Aim
Substitute "Where do I click to" for every "Where should I click to" in the data below, and write all of the data out again with nothing else changed.

Data on finding words and elements
★ ★ ★ ★

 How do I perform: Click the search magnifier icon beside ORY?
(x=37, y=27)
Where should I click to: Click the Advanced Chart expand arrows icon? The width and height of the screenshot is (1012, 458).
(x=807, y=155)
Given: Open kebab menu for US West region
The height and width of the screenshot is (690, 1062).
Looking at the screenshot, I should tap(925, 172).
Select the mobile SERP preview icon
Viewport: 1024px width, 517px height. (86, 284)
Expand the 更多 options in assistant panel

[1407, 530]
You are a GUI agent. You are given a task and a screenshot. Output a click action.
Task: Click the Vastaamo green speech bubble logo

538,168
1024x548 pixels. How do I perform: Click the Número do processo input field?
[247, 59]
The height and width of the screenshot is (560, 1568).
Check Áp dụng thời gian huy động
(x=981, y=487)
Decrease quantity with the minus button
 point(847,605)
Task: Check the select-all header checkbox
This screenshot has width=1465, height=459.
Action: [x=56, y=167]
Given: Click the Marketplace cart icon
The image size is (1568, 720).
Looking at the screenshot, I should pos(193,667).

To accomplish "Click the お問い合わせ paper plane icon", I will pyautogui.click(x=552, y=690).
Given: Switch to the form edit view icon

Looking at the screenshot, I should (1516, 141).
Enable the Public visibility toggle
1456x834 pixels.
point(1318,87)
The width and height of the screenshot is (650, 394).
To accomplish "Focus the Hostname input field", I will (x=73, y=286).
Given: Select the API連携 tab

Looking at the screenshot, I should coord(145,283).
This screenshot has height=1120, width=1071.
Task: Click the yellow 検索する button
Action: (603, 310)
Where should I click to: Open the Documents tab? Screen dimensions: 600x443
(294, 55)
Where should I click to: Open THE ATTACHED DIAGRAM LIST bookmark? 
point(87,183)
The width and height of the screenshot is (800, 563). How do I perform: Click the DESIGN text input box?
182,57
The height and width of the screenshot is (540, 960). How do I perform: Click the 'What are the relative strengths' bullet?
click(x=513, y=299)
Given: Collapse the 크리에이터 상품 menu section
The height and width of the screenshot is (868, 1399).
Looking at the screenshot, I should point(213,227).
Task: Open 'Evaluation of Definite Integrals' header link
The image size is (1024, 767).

★ ★ ★ ★

Response for this exercise
 How do I perform: Click the search magnifier icon beside ORY?
(x=37, y=27)
Where do I click to: Click the Advanced Chart expand arrows icon? The width and height of the screenshot is (1012, 458).
(x=807, y=155)
Given: Open kebab menu for US West region
The height and width of the screenshot is (690, 1062).
Looking at the screenshot, I should tap(925, 172).
Select the mobile SERP preview icon
Viewport: 1024px width, 517px height. (86, 284)
Expand the 更多 options in assistant panel

[1407, 530]
You are a GUI agent. You are given a task and a screenshot. Output a click action.
Task: Click the Vastaamo green speech bubble logo

538,168
1024x548 pixels. How do I perform: Click the Número do processo input field?
[247, 59]
The height and width of the screenshot is (560, 1568).
Check Áp dụng thời gian huy động
(x=981, y=487)
Decrease quantity with the minus button
 point(847,605)
Task: Check the select-all header checkbox
This screenshot has width=1465, height=459.
Action: [x=56, y=167]
Given: Click the Marketplace cart icon
The image size is (1568, 720).
Looking at the screenshot, I should pos(193,667).

To accomplish "Click the お問い合わせ paper plane icon", I will pyautogui.click(x=552, y=690).
Given: Switch to the form edit view icon

Looking at the screenshot, I should (1516, 141).
Enable the Public visibility toggle
1456x834 pixels.
point(1318,87)
The width and height of the screenshot is (650, 394).
To accomplish "Focus the Hostname input field", I will (x=73, y=286).
Given: Select the API連携 tab

Looking at the screenshot, I should coord(145,283).
This screenshot has height=1120, width=1071.
Task: Click the yellow 検索する button
Action: (603, 310)
Where do I click to: Open the Documents tab? Screen dimensions: 600x443
(294, 55)
Where do I click to: Open THE ATTACHED DIAGRAM LIST bookmark? 
point(87,183)
The width and height of the screenshot is (800, 563). How do I perform: Click the DESIGN text input box?
182,57
The height and width of the screenshot is (540, 960). How do I perform: Click the 'What are the relative strengths' bullet?
click(x=513, y=299)
Given: Collapse the 크리에이터 상품 menu section
The height and width of the screenshot is (868, 1399).
Looking at the screenshot, I should point(213,227).
Task: Open 'Evaluation of Definite Integrals' header link
The image size is (1024, 767).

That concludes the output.